At Walter Reed ArmyMedical Center years ago, I listened to a man who, although missing both legs, cracked jokes with a contagious sense of humor. The soldier’s face quickly clouded over, however, when I pointedly asked him how things were back home.

Looking down at his new prosthetic legs, he whispered, “My marriage is on the rocks, and it doesn’t look good.” The loss of his legs didn’t keep him from joking, but the wounds of his heart silenced the laughter.

In that same PT room, Gracie, walked over to a soldier missing his right leg and lying on a table working with a physical therapist. Greeting him, the soldier rudely snarled at her. The physical therapist awkwardly tried to smooth things over and told the soldier that he might want to listen to Gracie.


Swearing, he brusquely communicated his aversion.


Although stunned, Gracie quickly composed herself and, holding a nearby railing, propped her right prosthetic foot (encased in a beautiful shoe, I might add) next to his head.
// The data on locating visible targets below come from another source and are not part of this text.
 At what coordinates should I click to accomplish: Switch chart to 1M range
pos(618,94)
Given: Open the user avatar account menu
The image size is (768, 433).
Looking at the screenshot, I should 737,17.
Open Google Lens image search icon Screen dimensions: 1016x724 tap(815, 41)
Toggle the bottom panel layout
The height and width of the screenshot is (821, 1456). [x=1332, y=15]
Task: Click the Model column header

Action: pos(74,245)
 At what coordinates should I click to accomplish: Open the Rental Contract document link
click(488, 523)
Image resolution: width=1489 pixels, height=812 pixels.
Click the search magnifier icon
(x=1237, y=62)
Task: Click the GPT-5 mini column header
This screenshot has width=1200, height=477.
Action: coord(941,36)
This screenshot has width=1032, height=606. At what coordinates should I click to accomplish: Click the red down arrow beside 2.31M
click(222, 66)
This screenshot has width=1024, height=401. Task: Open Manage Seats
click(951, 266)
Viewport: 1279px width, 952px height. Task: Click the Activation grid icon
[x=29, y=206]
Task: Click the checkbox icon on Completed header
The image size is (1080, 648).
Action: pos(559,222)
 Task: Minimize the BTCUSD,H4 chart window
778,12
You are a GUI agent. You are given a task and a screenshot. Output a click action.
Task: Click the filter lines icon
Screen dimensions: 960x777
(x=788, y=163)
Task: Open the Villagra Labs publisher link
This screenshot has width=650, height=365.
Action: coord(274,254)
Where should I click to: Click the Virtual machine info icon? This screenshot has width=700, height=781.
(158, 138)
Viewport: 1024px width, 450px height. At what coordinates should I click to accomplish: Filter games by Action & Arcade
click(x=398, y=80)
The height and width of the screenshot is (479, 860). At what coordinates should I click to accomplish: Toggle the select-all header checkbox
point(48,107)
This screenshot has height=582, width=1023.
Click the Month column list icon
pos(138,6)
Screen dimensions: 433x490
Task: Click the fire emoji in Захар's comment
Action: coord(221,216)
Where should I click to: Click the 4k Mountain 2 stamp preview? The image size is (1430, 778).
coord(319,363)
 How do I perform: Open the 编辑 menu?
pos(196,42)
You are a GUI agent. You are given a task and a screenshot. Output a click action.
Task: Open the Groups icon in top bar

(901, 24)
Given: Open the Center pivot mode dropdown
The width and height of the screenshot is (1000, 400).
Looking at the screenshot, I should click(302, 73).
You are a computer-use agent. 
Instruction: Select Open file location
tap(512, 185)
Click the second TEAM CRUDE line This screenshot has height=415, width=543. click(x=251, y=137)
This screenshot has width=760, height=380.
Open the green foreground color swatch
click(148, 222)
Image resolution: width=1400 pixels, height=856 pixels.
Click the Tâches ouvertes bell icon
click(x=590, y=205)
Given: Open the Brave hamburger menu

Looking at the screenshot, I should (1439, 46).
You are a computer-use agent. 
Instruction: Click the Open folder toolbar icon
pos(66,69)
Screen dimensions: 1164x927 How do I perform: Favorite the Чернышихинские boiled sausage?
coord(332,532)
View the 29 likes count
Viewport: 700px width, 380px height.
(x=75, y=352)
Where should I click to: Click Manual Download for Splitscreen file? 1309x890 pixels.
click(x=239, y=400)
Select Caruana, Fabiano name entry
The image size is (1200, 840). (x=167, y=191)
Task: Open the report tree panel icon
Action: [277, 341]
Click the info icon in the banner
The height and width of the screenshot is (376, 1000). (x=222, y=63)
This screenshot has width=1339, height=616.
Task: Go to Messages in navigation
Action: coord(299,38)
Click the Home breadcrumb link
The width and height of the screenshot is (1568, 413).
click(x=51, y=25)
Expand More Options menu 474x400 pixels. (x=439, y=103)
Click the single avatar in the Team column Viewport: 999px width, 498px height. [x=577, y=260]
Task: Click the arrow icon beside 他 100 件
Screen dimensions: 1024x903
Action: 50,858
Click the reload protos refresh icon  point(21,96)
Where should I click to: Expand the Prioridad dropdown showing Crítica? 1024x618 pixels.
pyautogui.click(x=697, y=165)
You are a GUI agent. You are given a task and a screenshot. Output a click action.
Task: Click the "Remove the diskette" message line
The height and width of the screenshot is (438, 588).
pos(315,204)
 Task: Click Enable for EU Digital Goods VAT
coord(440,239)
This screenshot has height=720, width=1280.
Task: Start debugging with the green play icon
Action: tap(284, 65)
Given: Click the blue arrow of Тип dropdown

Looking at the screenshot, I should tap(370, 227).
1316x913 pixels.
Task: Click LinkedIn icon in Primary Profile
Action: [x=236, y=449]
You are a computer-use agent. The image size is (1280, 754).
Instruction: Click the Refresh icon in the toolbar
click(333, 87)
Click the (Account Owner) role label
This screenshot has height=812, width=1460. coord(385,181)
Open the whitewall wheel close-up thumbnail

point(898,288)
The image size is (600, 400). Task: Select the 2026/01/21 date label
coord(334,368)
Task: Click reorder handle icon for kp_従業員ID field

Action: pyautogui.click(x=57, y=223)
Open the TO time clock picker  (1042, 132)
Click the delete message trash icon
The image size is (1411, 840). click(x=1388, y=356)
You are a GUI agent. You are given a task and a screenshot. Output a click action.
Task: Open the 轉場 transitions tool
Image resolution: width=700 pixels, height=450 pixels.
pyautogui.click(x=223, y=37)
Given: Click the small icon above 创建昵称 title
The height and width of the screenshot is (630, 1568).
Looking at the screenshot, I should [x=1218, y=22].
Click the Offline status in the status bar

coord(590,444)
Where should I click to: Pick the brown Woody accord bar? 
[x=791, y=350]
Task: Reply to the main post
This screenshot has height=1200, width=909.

He'd only seen her from the waist up, but his eyes turned to witness Gracie balancing on her left prosthetic leg.


"You're not the only amputee in here, big guy," she said while staring at him.


As the two of them locked eyes, the soldier in him nodded, and they talked for a while. He shared with her that he lost his leg from friendly fire, and his resentment from being hurt by his team remained apparent.


Showing her own weaknesses and demonstrating the courage to overcome them, Gracie confronted someone drowning in resentment over wounds that should not have happened. In the process, they both walked further down the path of recovery.